**Exercise**
Print everything in the listing below from the line containing "Given: Click the printer icon" down to the line containing "Looking at the screenshot, I should [x=66, y=71].", both included, exactly as they stand.

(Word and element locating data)
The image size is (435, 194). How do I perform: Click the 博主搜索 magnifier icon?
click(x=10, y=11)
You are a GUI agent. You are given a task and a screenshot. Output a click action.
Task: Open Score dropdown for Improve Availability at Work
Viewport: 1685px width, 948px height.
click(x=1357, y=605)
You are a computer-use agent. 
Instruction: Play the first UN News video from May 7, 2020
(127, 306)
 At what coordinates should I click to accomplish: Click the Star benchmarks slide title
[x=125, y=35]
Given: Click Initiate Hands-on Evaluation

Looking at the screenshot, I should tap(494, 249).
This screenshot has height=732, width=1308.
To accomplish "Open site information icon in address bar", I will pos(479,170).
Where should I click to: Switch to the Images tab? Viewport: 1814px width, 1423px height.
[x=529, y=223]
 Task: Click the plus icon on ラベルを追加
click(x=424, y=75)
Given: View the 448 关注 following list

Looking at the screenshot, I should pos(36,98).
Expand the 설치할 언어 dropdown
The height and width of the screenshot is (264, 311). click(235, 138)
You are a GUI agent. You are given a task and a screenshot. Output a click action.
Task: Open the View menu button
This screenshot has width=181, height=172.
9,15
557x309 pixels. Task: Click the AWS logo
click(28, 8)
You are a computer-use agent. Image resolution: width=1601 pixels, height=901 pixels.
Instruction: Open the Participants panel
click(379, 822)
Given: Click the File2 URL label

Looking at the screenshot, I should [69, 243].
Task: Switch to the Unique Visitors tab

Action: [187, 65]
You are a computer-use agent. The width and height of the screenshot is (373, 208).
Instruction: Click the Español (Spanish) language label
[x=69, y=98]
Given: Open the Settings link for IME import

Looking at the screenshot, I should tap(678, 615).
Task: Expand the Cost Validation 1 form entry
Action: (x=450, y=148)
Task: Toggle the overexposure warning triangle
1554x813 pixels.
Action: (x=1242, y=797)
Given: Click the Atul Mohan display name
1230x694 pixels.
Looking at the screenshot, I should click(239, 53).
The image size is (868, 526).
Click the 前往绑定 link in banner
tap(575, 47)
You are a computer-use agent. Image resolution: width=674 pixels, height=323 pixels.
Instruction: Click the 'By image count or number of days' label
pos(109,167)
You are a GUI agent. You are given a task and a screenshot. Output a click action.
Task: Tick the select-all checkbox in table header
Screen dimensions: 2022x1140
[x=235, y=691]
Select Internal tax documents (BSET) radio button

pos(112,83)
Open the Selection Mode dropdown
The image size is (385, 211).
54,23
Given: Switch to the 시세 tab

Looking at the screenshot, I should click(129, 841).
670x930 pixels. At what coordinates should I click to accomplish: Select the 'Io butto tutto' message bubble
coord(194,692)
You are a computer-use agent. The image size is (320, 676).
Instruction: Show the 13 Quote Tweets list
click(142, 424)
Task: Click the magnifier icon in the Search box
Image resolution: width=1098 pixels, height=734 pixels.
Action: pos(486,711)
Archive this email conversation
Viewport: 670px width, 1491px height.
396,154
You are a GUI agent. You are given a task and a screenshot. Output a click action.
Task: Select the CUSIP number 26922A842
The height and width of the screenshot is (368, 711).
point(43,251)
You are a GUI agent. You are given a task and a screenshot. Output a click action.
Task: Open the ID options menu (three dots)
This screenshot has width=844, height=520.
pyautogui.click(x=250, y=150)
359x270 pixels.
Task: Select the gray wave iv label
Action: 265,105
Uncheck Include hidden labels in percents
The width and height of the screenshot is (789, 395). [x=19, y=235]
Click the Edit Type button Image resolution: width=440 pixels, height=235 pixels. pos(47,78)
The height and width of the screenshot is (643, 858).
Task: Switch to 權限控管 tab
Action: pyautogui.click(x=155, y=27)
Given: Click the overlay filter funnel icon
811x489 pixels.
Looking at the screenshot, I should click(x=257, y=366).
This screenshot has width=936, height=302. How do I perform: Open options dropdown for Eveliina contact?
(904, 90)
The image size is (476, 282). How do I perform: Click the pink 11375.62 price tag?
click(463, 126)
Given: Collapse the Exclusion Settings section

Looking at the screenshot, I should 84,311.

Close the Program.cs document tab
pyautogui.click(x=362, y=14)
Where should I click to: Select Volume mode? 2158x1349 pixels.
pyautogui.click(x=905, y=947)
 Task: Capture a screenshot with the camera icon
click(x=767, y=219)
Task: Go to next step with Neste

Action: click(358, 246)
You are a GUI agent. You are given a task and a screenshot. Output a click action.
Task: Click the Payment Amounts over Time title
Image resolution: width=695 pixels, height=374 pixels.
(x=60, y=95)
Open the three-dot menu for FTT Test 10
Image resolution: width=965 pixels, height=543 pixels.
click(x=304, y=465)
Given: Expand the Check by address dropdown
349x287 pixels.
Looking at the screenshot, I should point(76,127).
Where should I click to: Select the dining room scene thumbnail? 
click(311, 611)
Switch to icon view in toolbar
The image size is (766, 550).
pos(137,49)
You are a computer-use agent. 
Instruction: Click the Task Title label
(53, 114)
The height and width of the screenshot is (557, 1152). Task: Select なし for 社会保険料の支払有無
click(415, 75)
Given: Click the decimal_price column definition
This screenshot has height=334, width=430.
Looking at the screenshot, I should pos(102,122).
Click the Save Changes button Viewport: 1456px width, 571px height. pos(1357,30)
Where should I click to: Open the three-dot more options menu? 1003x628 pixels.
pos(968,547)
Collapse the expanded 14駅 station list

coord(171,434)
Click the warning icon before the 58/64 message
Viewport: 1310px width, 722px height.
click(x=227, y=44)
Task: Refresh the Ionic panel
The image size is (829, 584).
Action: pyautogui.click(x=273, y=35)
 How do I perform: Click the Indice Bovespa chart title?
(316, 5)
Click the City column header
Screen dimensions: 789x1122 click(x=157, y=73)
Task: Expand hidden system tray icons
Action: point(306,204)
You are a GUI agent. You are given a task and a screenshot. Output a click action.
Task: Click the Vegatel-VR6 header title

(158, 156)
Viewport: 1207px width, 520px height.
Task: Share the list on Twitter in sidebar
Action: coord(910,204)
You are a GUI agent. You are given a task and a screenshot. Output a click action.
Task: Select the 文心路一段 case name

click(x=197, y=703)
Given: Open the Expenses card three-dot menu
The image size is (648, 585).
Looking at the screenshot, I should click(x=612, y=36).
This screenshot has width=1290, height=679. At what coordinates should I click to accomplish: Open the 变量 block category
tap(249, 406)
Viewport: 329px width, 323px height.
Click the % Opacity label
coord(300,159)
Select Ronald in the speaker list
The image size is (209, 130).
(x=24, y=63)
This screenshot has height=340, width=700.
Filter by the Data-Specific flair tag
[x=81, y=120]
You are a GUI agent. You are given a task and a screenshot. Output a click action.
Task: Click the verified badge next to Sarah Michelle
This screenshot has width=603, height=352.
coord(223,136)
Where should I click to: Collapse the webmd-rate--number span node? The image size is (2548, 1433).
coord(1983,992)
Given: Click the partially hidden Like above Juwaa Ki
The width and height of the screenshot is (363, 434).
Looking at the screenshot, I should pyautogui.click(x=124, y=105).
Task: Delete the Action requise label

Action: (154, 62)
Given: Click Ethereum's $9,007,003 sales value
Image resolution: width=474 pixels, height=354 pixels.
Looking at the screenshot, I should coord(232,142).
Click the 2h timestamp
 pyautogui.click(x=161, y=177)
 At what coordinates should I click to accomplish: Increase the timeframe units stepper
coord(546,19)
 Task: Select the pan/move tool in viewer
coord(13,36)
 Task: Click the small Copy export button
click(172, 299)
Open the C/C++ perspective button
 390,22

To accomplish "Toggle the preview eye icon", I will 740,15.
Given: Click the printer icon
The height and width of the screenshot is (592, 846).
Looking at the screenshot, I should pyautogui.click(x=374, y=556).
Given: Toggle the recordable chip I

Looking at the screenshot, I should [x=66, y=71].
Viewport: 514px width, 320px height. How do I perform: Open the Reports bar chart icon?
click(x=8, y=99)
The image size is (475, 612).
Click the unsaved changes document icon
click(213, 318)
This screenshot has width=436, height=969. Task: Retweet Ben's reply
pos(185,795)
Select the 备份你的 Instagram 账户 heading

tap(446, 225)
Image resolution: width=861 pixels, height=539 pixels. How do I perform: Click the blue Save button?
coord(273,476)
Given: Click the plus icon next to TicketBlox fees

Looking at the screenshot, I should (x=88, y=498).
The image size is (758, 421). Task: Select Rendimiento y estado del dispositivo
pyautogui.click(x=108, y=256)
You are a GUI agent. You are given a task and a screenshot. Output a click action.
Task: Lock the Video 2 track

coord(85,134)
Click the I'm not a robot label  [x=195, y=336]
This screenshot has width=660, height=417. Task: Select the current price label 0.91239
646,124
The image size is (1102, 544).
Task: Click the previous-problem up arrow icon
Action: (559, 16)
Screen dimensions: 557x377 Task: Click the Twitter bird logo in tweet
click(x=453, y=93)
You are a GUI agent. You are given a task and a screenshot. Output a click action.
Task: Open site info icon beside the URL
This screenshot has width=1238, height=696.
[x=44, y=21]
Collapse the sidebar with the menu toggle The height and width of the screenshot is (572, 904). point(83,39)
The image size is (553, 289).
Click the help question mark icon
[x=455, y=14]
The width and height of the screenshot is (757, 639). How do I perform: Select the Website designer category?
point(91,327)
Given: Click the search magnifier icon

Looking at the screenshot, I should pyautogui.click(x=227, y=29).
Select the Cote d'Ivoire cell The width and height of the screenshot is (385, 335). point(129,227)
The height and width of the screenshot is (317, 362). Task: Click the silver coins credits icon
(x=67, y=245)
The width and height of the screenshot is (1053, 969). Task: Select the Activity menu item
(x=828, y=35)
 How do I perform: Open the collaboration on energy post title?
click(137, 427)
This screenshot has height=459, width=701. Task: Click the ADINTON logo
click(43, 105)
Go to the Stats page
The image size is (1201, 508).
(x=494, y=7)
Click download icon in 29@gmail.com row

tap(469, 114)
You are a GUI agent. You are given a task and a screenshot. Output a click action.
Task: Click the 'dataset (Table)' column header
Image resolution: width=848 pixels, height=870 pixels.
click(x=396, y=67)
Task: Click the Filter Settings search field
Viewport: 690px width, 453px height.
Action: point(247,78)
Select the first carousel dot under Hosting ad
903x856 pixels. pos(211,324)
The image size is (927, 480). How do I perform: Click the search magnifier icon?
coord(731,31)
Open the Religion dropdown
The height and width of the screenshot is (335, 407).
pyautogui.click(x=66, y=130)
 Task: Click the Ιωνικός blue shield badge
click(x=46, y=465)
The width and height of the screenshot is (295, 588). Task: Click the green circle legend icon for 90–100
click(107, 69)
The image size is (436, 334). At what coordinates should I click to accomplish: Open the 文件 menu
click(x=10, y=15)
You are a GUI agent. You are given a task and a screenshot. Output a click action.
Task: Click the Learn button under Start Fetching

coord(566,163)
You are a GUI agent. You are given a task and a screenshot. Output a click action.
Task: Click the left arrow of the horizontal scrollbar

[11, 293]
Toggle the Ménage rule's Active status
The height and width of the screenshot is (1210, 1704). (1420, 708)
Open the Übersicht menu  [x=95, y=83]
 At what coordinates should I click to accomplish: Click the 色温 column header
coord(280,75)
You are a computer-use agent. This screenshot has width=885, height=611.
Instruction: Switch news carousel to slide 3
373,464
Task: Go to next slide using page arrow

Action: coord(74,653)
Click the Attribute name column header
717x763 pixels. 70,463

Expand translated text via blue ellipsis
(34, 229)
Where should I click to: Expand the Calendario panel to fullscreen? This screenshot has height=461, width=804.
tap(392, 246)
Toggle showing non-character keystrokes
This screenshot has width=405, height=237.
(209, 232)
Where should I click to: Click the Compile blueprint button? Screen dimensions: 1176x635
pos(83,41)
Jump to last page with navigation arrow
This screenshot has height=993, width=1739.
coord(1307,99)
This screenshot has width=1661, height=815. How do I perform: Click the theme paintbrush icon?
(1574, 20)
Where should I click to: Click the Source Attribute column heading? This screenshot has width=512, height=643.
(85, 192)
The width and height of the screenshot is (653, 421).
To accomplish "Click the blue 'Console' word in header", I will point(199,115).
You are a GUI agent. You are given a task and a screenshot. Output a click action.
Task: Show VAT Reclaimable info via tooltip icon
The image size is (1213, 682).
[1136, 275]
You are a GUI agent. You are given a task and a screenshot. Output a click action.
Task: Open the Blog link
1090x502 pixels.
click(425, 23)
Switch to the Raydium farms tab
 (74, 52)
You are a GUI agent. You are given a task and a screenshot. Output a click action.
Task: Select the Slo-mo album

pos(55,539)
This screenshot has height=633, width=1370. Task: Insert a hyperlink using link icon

**Solution for this exercise**
Given: Click the printer icon
The height and width of the screenshot is (592, 846).
Looking at the screenshot, I should pyautogui.click(x=374, y=556).
Given: Toggle the recordable chip I

Looking at the screenshot, I should [x=66, y=71].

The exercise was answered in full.